TEMPE, Ariz. — Sean Hjelle acknowledged he was upset with not being invited to the alternate site last season. The Giants prioritized their hitting prospects, whose development work is harder to conduct on their own, and thus left their pitching prospects at home in 2020.

And yet, he got to be a father to a son, George, who’s now 11 months and just took his first steps. For much of the break he was around Richmond, where his wife is from, and nearby the Giants’ Double-A affiliate, where he could work out and throw bullpen sessions. He had time with his family that will never be replicated and witnessed firsts he would have missed. He believes he was able to improve and clear his mind even without the invitation to Sacramento.

He considers himself a fortunate one.

The less fortunate ones? Those poor teenagers who faced him.

“There was a travel team in Richmond, I think it was 16-U,” Hjelle said Thursday before the Giants played the Angels at Tempe Diablo Stadium. “I threw to those guys just to get an actual hitter, just to get some sort of different live look.”

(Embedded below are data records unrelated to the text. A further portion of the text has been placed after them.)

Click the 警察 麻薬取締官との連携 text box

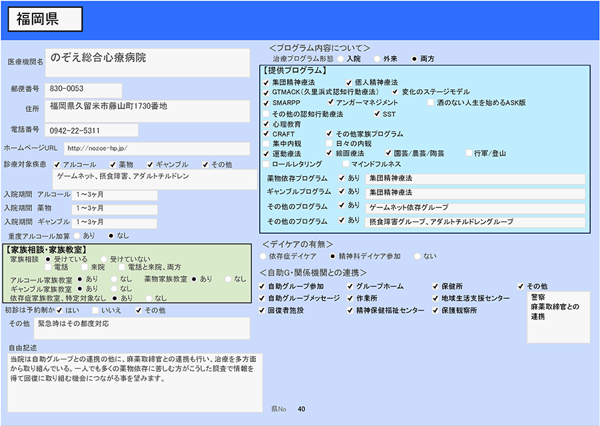[x=557, y=317]
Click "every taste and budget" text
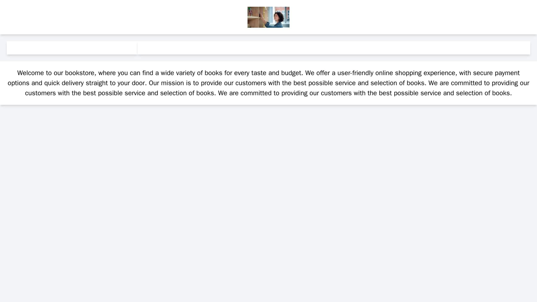 268,73
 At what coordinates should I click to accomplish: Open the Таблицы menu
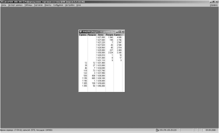pos(28,5)
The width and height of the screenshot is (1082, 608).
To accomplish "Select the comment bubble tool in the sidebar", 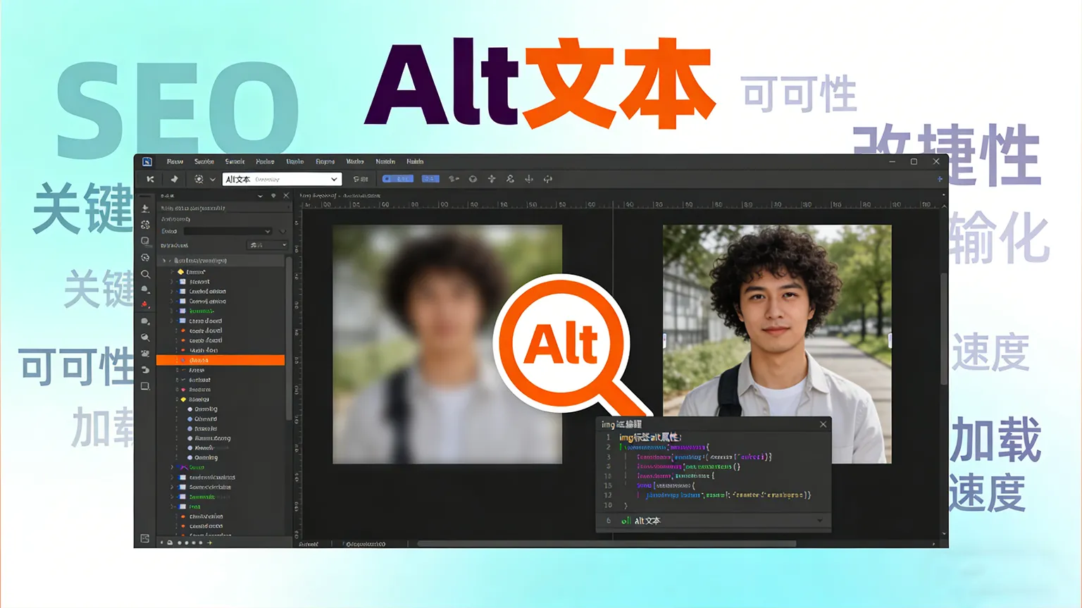I will tap(145, 321).
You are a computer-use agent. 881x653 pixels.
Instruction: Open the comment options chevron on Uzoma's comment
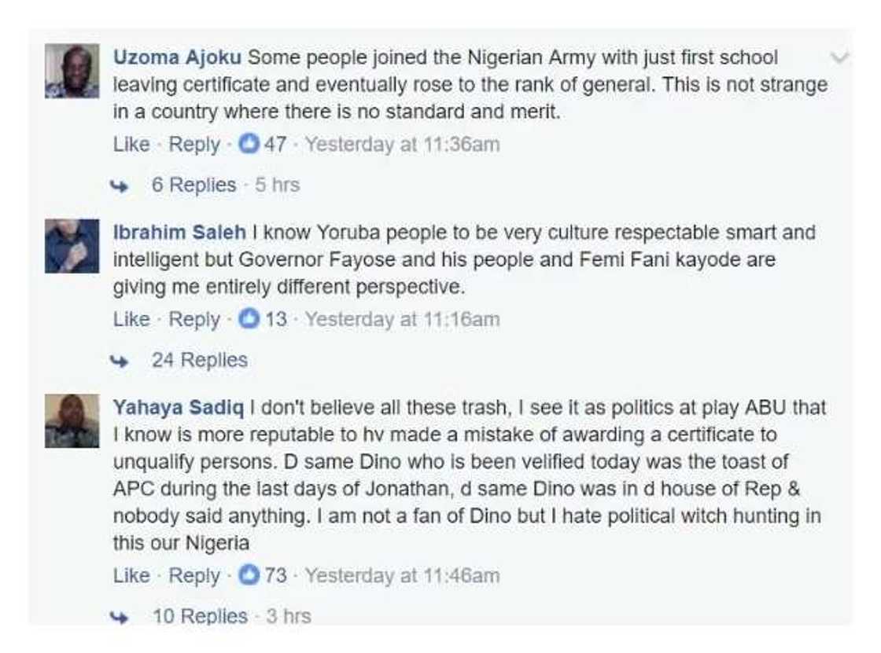(840, 57)
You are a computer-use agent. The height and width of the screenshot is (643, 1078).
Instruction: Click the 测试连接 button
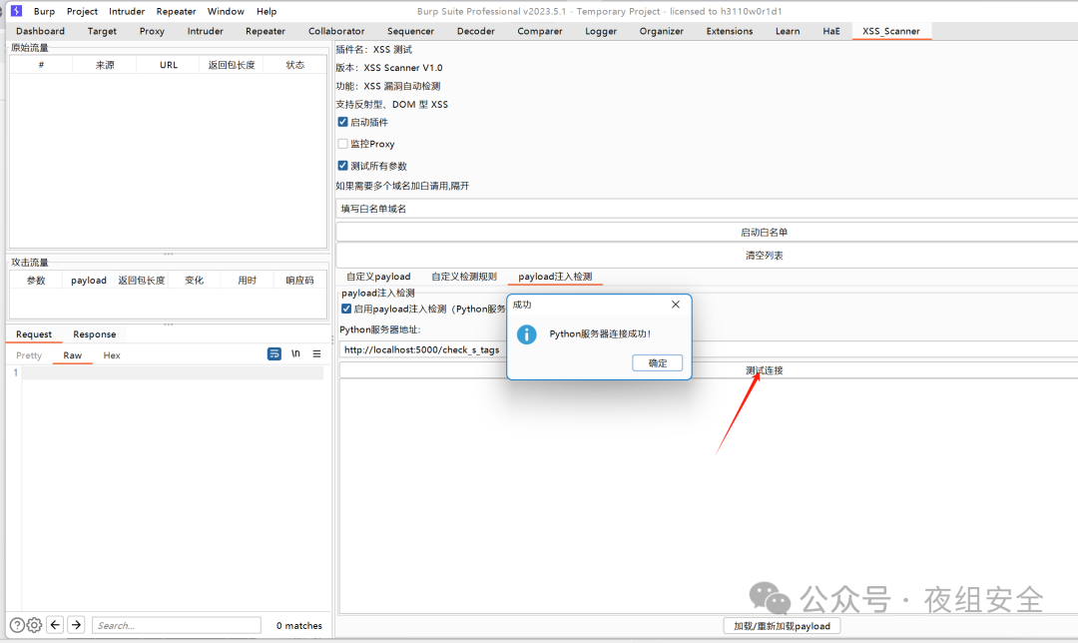pyautogui.click(x=762, y=369)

Yes, he reported, the strikeout rates were high.

For a player who essentially has not been seen in a year, apart from his play in the instructional league, Hjelle sounds almost thankful rather than regretful or angry. He feels as if he progressed as a pitcher and perhaps as a person.

“I don’t think I lost anything,” Hjelle said, asked if it could been seen as a lost year. “It was honestly a really good reset, if not physically, mentally, for sure. Just to — not take a step away from the game, in a sense, but just to kind of keep it at arm’s length a little bit, take a breath, reset mentally.

“Spend some time, have a year just outright with my family and my son. That was amazing, and I’ll never get a year like that back again.”

The 23-year-old giant Giant, who is 6-foot-11 and their No. 11 prospect, has begun showing the team the same stuff it loved when he was a 2018 second-round pick. Hjelle debuted in the Cactus League on Wednesday, when he pitched a one-hit, no-run inning with a fastball that consistently touched 95 mph (on the Scottsdale Stadium gun) and had good feel for his breaking ball.

“It’s a tough at-bat for hitters because you don’t often see limbs that long,” Gabe Kapler said with a laugh, “and trying to pick the ball up from a location that you don’t normally see. So good, solid outing.”

His windup is so easy for such an overwhelming pitcher, and he feels smoother on the mound than he did a year ago. He’s had time for reps, even if they weren’t watched by coaches on site.

“I feel a lot more together, just in terms of my body, and I feel a lot more coordinated and fluid,” said Hjelle, who said he did rehab exercises not because he needed to but because he heard it might help. “Last year I was pretty … stiff and rigid, but I feel so much more tight and compact.”

He’s had time to clear his head, which can be enormous for a prospect who so badly wants to reach the majors and needs to go through so much — in so many places — before that dream comes true. Hjelle touched Richmond in 2019 and has positioned himself, if all goes right, to touch San Francisco this year.

The Giants will need a lot of pitchers this year, especially starters, and Hjelle is the closest prospect to being ready. He was missed last year, but it will be hard to miss the skyscraper again for a few reasons.